Wpis z mikrobloga

Mój #rozowypasek poszedł złożyć cv do jednej z azjatyckich knajp w #rzeszow ze stolicą w nazwie* , na drugi dzień poszła na "rozmowę " gdzie dialog wyglądał mniej więcej tak:
-Różowy
-Azjata
R-dzień dobry
A-dzień dobry, czego pani tutaj chce?
R-przyszłam na rozmowę w sprawie pracy.
A-tak?
R-tak
A-to żegnam.
Jak mi o tym powiedziała to mi się flaki zagotowały.
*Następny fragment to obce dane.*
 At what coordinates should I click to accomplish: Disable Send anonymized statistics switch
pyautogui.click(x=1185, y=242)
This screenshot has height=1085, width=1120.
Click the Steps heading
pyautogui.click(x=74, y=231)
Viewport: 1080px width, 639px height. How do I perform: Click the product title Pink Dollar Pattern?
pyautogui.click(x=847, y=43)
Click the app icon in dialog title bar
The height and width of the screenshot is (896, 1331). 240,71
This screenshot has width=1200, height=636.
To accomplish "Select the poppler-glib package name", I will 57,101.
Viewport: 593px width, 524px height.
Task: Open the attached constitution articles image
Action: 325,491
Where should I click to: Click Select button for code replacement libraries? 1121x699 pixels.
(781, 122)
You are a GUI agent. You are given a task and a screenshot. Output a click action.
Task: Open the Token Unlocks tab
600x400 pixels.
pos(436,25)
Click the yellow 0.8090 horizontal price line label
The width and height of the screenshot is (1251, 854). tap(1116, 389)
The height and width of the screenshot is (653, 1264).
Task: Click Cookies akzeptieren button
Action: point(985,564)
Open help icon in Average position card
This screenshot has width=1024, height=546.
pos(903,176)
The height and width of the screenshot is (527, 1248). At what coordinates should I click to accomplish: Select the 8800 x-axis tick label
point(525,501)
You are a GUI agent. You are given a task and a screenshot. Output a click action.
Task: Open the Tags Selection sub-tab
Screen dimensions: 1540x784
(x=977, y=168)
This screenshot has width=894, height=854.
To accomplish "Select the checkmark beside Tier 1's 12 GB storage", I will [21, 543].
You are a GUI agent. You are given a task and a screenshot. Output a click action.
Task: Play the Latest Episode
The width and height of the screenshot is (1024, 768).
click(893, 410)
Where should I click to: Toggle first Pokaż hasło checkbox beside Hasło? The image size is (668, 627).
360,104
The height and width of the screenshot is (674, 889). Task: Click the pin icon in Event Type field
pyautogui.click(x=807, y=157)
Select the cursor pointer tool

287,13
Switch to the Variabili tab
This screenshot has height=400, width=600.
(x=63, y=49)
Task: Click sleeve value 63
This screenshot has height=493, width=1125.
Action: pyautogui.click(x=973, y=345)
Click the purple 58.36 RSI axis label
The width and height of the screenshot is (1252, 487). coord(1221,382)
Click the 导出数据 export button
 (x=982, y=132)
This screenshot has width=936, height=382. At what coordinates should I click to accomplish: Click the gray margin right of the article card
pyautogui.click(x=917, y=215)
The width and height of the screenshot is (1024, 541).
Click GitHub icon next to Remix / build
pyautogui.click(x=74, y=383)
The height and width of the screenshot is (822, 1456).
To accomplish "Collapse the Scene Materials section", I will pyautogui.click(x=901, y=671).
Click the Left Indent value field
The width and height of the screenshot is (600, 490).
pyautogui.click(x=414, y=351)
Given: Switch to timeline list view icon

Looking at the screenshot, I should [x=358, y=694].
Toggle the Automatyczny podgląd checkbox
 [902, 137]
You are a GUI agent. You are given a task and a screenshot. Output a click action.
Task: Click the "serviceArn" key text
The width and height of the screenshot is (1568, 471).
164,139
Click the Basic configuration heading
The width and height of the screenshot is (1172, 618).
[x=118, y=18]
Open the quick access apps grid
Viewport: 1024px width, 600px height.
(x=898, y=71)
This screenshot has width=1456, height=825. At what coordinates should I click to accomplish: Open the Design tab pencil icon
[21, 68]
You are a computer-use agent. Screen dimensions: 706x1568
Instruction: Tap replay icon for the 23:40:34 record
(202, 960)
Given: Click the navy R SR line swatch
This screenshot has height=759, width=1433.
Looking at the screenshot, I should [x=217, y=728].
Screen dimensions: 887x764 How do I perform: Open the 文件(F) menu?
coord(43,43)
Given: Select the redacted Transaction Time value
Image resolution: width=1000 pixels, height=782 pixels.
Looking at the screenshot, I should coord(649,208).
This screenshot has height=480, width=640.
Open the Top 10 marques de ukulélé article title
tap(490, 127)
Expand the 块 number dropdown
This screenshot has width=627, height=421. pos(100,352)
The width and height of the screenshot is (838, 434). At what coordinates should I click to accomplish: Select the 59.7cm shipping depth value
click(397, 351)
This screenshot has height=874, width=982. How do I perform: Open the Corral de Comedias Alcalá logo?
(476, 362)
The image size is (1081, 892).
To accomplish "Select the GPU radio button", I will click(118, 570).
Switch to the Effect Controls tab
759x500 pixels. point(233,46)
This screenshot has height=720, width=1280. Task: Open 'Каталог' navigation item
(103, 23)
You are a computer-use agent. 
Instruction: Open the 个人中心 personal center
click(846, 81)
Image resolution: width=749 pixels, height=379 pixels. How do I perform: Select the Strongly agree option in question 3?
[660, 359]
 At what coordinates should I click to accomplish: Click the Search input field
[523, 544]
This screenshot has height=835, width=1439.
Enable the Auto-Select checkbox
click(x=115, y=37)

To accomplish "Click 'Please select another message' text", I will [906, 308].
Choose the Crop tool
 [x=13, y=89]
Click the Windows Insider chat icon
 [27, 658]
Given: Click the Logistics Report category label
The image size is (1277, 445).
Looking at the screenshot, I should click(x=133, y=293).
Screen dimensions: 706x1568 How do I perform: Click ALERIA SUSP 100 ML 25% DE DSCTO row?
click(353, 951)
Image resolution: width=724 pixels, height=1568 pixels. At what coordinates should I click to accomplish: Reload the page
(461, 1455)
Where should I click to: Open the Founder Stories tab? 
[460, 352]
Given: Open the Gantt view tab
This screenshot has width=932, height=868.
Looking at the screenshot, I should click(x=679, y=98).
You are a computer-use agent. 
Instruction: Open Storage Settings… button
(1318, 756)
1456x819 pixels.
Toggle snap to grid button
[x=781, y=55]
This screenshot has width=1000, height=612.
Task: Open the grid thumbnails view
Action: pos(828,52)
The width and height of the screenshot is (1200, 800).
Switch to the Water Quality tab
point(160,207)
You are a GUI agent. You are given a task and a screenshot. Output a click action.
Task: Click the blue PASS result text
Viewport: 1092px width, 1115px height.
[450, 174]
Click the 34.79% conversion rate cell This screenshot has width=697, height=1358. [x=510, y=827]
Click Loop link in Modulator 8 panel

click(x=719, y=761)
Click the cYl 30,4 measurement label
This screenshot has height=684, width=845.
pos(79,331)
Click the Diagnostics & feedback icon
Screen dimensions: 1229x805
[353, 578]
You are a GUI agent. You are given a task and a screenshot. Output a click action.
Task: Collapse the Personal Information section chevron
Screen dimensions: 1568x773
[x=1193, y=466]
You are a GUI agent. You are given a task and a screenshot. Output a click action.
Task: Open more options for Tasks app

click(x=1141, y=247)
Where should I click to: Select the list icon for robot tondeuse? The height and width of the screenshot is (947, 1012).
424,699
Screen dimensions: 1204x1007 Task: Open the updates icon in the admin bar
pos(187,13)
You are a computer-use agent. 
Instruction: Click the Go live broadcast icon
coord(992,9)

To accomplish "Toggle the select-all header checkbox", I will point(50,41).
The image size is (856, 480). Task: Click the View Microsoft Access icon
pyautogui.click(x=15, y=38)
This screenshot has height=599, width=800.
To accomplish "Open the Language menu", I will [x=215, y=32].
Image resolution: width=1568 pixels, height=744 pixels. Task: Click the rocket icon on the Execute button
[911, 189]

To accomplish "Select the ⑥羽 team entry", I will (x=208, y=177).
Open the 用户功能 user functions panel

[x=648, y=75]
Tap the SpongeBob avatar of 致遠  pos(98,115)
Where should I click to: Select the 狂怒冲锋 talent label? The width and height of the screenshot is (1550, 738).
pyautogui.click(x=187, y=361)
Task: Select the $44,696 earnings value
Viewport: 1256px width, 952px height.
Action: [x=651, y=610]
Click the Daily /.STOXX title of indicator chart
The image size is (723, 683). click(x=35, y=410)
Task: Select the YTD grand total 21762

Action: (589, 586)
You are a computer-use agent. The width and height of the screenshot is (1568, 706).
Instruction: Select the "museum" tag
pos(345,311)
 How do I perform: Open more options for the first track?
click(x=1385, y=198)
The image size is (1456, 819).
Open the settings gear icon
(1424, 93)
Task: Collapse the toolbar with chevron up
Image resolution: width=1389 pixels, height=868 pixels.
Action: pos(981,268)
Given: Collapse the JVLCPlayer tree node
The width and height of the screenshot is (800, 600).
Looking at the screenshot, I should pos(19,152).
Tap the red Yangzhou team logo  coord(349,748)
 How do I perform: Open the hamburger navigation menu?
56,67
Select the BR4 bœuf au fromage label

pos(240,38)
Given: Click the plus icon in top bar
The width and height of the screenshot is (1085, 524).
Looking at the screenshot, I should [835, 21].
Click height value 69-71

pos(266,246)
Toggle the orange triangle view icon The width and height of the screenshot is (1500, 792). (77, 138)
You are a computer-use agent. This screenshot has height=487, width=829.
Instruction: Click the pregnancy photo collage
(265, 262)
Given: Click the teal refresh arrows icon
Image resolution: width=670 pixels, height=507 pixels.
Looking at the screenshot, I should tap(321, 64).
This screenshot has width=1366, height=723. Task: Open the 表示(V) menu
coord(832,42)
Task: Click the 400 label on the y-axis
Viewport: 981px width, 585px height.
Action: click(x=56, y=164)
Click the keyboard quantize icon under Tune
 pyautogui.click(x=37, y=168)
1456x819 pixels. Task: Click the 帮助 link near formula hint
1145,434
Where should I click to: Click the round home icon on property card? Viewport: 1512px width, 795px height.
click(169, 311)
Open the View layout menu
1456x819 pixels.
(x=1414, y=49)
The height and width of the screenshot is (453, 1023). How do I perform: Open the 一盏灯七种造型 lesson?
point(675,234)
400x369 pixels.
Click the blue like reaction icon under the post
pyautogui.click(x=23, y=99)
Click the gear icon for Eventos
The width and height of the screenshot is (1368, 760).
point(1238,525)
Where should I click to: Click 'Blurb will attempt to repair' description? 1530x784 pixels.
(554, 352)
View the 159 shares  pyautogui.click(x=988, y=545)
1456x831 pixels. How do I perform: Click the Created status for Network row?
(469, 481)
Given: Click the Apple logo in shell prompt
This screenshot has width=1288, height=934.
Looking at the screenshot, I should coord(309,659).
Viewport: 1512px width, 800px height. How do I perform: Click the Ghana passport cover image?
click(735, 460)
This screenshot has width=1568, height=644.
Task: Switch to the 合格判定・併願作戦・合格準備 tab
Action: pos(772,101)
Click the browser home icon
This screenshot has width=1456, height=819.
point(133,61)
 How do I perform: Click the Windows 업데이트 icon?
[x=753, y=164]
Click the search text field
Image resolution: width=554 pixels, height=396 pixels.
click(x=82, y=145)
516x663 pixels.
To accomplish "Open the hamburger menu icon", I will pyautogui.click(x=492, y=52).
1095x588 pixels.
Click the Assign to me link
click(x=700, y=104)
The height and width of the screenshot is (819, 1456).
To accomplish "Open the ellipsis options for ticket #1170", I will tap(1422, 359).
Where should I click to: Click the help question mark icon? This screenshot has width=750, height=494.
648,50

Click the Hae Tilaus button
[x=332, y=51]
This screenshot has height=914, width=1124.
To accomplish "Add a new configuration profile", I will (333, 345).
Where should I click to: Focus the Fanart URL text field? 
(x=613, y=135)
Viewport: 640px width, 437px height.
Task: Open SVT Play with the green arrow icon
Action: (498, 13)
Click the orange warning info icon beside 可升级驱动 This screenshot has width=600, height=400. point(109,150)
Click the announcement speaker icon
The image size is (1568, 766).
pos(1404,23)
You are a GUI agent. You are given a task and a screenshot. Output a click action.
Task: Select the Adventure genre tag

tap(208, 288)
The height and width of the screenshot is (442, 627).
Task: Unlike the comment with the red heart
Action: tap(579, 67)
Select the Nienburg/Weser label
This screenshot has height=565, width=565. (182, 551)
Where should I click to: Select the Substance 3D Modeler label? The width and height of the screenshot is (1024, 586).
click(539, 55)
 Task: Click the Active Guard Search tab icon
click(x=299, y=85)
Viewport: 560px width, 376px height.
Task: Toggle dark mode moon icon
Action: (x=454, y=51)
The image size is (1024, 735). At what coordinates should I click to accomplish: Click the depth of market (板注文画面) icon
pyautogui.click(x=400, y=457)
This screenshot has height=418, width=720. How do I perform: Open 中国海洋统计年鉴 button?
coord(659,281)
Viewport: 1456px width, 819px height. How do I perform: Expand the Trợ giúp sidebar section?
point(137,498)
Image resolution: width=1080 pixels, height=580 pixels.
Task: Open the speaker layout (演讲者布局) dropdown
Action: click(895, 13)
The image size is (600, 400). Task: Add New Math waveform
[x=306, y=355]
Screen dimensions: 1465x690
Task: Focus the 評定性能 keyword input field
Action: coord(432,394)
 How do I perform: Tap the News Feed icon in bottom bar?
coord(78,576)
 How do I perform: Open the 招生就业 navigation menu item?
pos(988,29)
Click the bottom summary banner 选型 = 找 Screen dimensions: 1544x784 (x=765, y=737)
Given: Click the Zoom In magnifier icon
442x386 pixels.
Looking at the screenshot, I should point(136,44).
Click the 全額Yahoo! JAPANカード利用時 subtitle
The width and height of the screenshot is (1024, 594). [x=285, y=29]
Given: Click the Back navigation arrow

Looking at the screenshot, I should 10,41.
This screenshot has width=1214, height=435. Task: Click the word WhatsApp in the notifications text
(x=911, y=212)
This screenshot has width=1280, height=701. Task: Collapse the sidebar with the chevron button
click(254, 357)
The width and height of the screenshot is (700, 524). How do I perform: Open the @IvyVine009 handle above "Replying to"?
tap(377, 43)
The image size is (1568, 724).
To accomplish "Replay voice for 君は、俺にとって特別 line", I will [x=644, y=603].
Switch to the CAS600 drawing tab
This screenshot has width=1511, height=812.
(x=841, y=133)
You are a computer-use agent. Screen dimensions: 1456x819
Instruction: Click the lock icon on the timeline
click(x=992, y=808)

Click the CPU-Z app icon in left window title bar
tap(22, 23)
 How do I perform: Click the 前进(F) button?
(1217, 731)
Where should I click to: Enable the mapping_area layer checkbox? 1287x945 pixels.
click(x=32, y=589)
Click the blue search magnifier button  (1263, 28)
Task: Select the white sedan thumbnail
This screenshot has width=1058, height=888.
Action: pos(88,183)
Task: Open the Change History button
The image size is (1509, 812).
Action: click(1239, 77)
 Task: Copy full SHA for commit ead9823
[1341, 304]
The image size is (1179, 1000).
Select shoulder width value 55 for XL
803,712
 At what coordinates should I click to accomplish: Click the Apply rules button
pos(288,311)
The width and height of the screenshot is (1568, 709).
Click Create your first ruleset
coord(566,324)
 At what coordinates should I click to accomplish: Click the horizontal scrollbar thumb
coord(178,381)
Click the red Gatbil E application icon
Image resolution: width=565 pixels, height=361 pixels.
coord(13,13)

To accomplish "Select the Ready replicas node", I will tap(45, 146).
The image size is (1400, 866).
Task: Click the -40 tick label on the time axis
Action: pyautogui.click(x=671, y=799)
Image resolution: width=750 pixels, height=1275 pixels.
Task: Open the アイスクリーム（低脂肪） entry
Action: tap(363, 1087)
Nigdy więcej tam nie pójdę. Z resztą odkąd kiedyś paskudnie się strułem omijam takie miejsca.
#zalesie #pracbaza #praca
Traktują ludzi jak śmieci, dosłownie.
Przy okazji, nie szuka ktoś pracowniczki do sklepu z ciuchami i tym podobnych?
#zalesie
  • 16
  • Odpowiedz
via Wykop Mobilny (Android)
  • 1
@Voltaire:
Brzmi jak bait. Szczegolnie dwa pierwsze slowa ( ͡° ͜ʖ ͡°). Moze to byl zwykly sprzatacz a nie chef? Nie wiadomo xD Przeciez wszystkie pingpongi wygladaja tak samo ( ͡ ͜ʖ ͡)

  • Odpowiedz
  • 0
@Eltomas była jeszcze pracownica która coś tam chciała bronić rozowej ale facet jej nie słuchał. Gdyby się to nie wydarzyło nie pisałbym głupot.